*** Text under study Section Begins ***

Setting up Azure Pipelines for a GitHub repository¶
If you already know how to set up Azure Pipelines for a repository and just want to find out about how to use the templates, you can jump ahead to Loading the templates.
Before we start setting up Azure Pipelines, we need to make sure that an
azure-pipelines.yml file exists somewhere in the main (upstream) repository
you are setting up. This can be problematic in that you may not want to add a
configuration file to your default branch until you know it works properly.
Instead, you will likely want to create the configuration file in a branch of
your fork, and then iterate on it in a pull request to your main repository.
To get around this, the easiest way is to first make a temporary branch in your
main repository called e.g.
tmp-azure (we will use that name for this
guide), and adding a file called
azure-pipelines.yml that contains just a
# character (completely empty files are ignored by Azure). Once you
have done this, you can proceed with setting up Azure Pipelines:
If you haven’t already done so, make sure you create a (free) account at http://dev.azure.com/. If needed, you can also create an organization (if possible, try and use the same name as the user/organization on GitHub).
Click on New Project to set up Azure Pipelines for a repository. Use the repository name for the project name, and choose to make the project public. Click on Create.

*** Text under study Section Ends ***
*** Stored data Section Begins ***

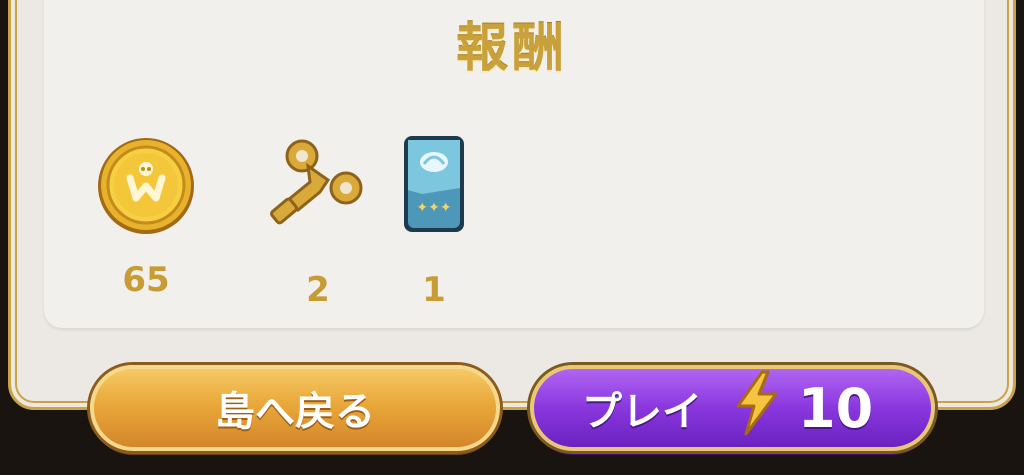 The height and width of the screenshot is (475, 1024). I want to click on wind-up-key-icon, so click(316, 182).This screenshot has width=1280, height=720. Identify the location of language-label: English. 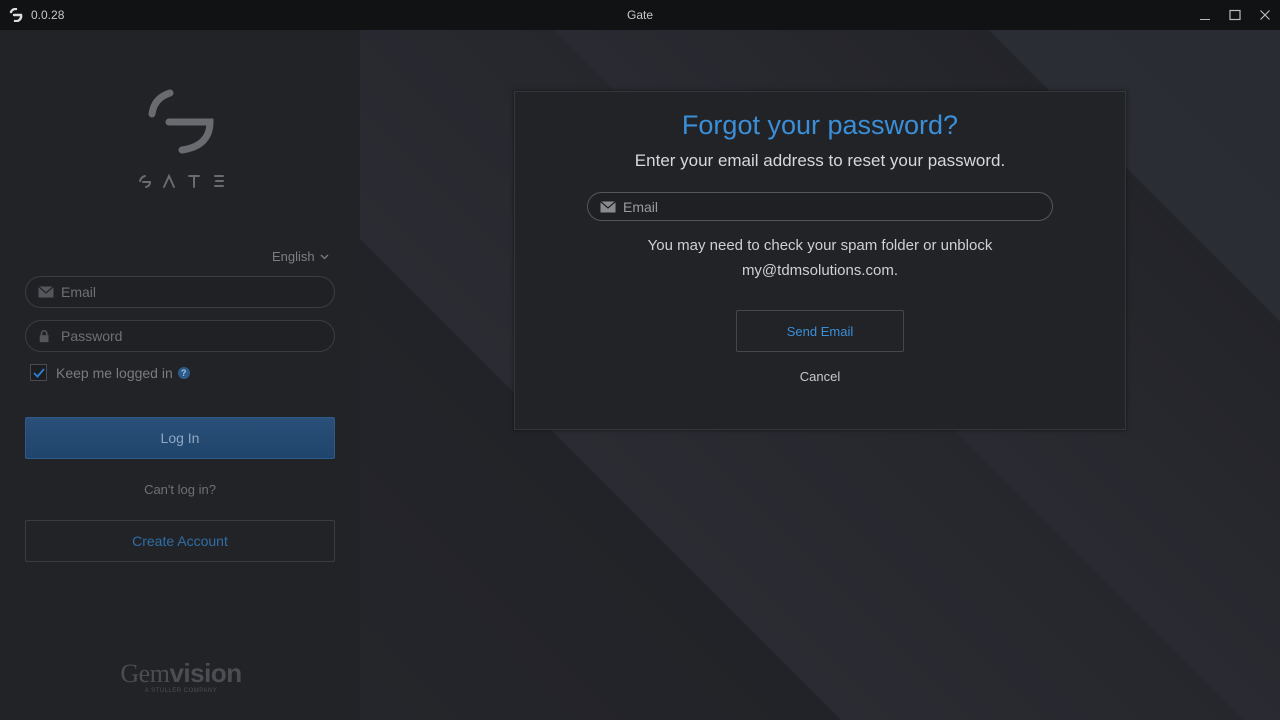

*** Stored data Section Ends ***

- Description of the task -
Retype the guide on setting up Azure Pipelines for a GitHub repository in full, with every word and line unchanged.

- Result below -
Setting up Azure Pipelines for a GitHub repository¶
If you already know how to set up Azure Pipelines for a repository and just want to find out about how to use the templates, you can jump ahead to Loading the templates.
Before we start setting up Azure Pipelines, we need to make sure that an
azure-pipelines.yml file exists somewhere in the main (upstream) repository
you are setting up. This can be problematic in that you may not want to add a
configuration file to your default branch until you know it works properly.
Instead, you will likely want to create the configuration file in a branch of
your fork, and then iterate on it in a pull request to your main repository.
To get around this, the easiest way is to first make a temporary branch in your
main repository called e.g.
tmp-azure (we will use that name for this
guide), and adding a file called
azure-pipelines.yml that contains just a
# character (completely empty files are ignored by Azure). Once you
have done this, you can proceed with setting up Azure Pipelines:
If you haven’t already done so, make sure you create a (free) account at http://dev.azure.com/. If needed, you can also create an organization (if possible, try and use the same name as the user/organization on GitHub).
Click on New Project to set up Azure Pipelines for a repository. Use the repository name for the project name, and choose to make the project public. Click on Create.